O rombo nas contas externas chegou ao maior nível em 11 anos e acendeu um alerta no governo. No fim de abril, o saldo negativo das transações do país com o exterior, no período acumulado em 12 meses, chegou a US$ 70 bilhões, o equivalente a 3,04% do Produto Interno Bruto (PIB), nível em que normalmente esse tipo de desequilíbrio começa a causar preocupação entre os economistas. Havia mais de 10 anos que esse patamar não era atingido. Caso os números continuem a piorar, o Brasil pode ficar bem mais vulnerável a crises internacionais.
Somente em abril, o déficit alcançou US$ 8,3 bilhões. No primeiro quadrimestre, o rombo foi de US$ 32,2 bilhões, quase o dobro do registrado no mesmo período do ano passado, com incremento de US$ 16 bilhões. Para o Banco Central, o problema tem três origens: os gastos crescentes de turistas no exterior, o saldo negativo recorde da balança comercial e o avanço das remessas de lucros e dividendos das empresas multinacionais para fora do país.
A febre das viagens internacionais, patrocinada por passagens e hospedagem baratas e parcelamentos a perder de vista, tem feito o brasileiro sair do país como nunca. Em abril, os turistas nacionais deixaram US$ 2,1 bilhões em solo estrangeiro, um recorde para o mês. Na contramão, os visitantes que procuram o Brasil como destino turístico ou de negócios desembolsaram US$ 583 milhões. Com isso, o saldo de turismo ficou negativo em US$ 1,52 bilhão. Entre janeiro e abril, as despesas feitas por brasileiros no exterior somaram US$ 8,1 bilhões.

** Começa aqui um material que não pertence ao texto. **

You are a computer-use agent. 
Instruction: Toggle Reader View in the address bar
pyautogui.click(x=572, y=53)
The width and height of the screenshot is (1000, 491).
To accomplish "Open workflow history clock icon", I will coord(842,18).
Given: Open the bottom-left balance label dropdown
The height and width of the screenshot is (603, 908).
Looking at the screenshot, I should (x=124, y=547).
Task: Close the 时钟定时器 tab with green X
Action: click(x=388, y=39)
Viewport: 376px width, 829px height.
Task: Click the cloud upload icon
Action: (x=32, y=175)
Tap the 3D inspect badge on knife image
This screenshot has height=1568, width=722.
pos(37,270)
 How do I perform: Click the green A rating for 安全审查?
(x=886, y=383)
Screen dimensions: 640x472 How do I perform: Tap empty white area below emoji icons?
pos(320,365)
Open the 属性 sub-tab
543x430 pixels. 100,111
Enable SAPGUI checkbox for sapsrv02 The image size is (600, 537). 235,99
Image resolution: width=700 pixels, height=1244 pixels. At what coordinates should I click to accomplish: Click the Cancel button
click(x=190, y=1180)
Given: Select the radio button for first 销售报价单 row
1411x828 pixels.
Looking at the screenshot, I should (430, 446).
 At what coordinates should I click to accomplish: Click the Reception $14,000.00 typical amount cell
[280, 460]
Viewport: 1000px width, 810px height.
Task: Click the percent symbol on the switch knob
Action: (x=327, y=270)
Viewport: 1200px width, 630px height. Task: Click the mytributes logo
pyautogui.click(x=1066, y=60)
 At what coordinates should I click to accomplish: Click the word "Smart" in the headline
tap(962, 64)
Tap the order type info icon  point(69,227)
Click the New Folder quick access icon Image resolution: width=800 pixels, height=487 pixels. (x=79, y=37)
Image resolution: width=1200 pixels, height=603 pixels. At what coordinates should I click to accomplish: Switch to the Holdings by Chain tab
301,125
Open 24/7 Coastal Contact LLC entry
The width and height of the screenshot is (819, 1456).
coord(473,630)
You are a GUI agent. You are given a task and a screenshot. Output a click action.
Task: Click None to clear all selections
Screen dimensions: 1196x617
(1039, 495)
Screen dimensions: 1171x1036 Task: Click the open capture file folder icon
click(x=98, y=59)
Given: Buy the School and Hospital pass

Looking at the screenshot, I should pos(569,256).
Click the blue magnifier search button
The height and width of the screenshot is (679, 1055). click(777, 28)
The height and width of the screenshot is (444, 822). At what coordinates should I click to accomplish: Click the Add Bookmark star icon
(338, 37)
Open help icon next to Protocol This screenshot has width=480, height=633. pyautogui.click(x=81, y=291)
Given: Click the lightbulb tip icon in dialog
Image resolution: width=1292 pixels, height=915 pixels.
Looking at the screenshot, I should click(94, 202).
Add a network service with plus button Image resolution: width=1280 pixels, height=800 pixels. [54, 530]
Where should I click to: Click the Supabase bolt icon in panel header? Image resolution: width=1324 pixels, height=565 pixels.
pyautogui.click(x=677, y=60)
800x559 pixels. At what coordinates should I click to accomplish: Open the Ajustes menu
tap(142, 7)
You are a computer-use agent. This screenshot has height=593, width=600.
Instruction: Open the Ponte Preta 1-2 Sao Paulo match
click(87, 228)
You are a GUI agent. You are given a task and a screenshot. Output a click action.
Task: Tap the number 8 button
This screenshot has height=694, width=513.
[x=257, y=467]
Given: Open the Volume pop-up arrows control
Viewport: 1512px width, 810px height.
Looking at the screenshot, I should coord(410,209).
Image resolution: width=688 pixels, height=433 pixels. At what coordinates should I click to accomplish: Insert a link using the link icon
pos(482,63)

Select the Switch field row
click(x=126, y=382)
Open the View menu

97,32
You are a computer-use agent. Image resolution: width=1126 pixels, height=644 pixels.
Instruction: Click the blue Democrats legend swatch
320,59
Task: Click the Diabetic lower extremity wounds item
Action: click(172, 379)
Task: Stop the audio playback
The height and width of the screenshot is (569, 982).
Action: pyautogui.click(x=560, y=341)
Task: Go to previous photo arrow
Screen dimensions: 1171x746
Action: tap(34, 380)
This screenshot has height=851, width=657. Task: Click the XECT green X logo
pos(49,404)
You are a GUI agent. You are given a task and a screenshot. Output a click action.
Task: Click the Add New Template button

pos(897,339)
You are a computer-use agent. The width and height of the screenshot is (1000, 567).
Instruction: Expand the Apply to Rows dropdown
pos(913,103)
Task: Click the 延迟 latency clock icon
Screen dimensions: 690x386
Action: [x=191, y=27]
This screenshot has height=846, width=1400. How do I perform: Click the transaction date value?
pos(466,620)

“O aumento da massa salarial real e a expansão do emprego também ajudam a explicar esse avanço das viagens”, observou Túlio Maciel, chefe do Departamento Econômico do Banco Central. “Além disso, boa parte dos países de destino ainda se encontram em recuperação, em uma dinâmica econômica mais lenta, e ali os preços podem estar mais em conta”, argumentou.
A cotação do dólar, em contrapartida, não tem estimulado esses passeios. Maciel lembrou que, no ano passado, a divisa foi negociada, em média, a R$ 1,85. Em 2013 esse valor subiu para algo ao redor de R$ 2. Ontem, a moeda norte-americana fechou na maior cotação do ano, em R$ 2,05 na venda. Mesmo com essa valorização, o turista não deixou de gastar lá fora. Em maio, até o dia 20, as despesas somavam US$ 1,4 bilhão.
Situação ruim
O principal motivo do crescimento do rombo das contas externas, no entanto, tem sido o mau desempenho da balança comercial, resultado da perda de competitividade das empresas nacionais frente às concorrentes globais. De janeiro a abril, o Brasil importou US$ 6,1 bilhões a mais do que exportou — um recorde para esse período. “Os dados do setor externo continuam extrapolando qualquer bom senso”, criticou André Perfeito, economista-chefe da corretora Gradual Investimentos. Para o governo, porém, o saldo comercial deve melhorar a partir dos dados de maio, que vão registrar o início do embarque da safra de grãos para o exterior.
Para Felipe Salto, economista da Tendências Consultoria, por todos os ângulos que se analisem as transações com o exterior, a situação está ruim. As remessas de lucros e dividendos feitas por empresas estrangeiras, por exemplo, cresceram 61,45% na comparação entre o primeiro quadrimestre de 2013 e igual período do ano passado. As filiais de multinacionais no Brasil têm enviado recursos para cobrir prejuízos das matrizes, sobretudo daquelas localizadas em países que enfrentam forte crise, como acontece na Europa.
Risco
As condições severas vividas por outras economias acabam também prejudicando o país no sentido inverso. As empresas brasileiras com unidades lá fora, por exemplo, diminuíram as remessas de lucros para o Brasil. De janeiro a abril, esses recursos somam US$ 247 milhões — 85,9% menos que em igual período do ano passado.
Além disso, o investimento estrangeiro direto (IED), destinado ao setor produtivo, chega em ritmo cada vez mais lento. Esse capital, segundo especialistas, vinha sendo determinante, nos últimos anos, para cobrir o rombo das contas externas. No entanto, neste ano, o volume não tem sido suficiente. Até abril, esses capitais somaram US$ 18,9 bilhões — dinheiro suficiente para financiar apenas 57% do déficit. “Estamos vendo um arrefecimento dos fluxos para o Brasil. Outros países têm sido mais atraentes”, disse Salto. Segundo ele, as seguidas intervenções do governo na economia assustaram os investidores, que passaram a atribuir maior risco ao Brasil. Nações como o México, o Chile e a Colômbia, na América Latina, têm se apresentado como opções mais interessantes.